Fechando com chave de ouro
Reconhecido por seu trabalho impecável, Resende executou restauros semelhantes para embaixadas dos Estados Unidos, França e Portugal e para a ONU entre outras instituições e entidades. A cada piano de cauda dedica em média de 12 a 16 meses de trabalho ininterrupto. Por este motivo o do Sete de Abril será o último que o restaurador e afinador vai consertar. “É uma tarefa árdua, vou parar de fazer restauração de piano de cauda inteira, os outros são bem diferentes. Mas vou encerrar essa fase com chave de ouro”, conta.
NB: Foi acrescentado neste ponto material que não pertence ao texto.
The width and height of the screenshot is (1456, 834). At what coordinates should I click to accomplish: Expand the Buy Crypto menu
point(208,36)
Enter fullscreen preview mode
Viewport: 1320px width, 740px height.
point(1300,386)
Apesar da despedida, Resende se diz muito feliz com o desfecho dessa parte da carreira. “Esta restauração é a mais importante da minha vida, porque é da minha cidade e do espaço mais importante da arte da minha cidade. Tenho raízes profundas aí, minha família e da minha mulher são daí, minha filha nasceu aí.”
O diretor do Sete de Abril, Giorgio Ronna, antecipa que o piano vai ficar no palco e que vai ser utilizado para os ensaios do Festival Internacional Sesc de Música que começa na segunda-feira. “O piano é uma máquina de realizar sonhos, meu desejo mais profundo é que ele embale os sonhos dos pianistas e do público que vai ouví-lo”, diz Resende.
Documentário e livro
A fábrica Essenfelder nasceu em Pelotas em 1904, criada por Floriano Essenfelder, mas mudou-se para Curitiba em 1909, conta o jornalista e escritor Klécio Santos, que prepara uma nova edição, revista e ampliada do livro Sete de Abril - O teatro do Imperador.
Junto com a nova obra, que deve chegar ao público ainda este ano, Santos vai lançar um documentário registrando todo o processo de restauro do piano. A intenção é que o audiovisual, da Movie up, seja acessível através de QR-Code impresso no livro.
O jornalista conta ainda que o piano, inicialmente do Conservatório de Música, foi inaugurado em 1948 com um concerto do pianista Cláudio Arrau. A fábrica se manteve pujante até o final da década de 1960 e fechou as portas na de 90.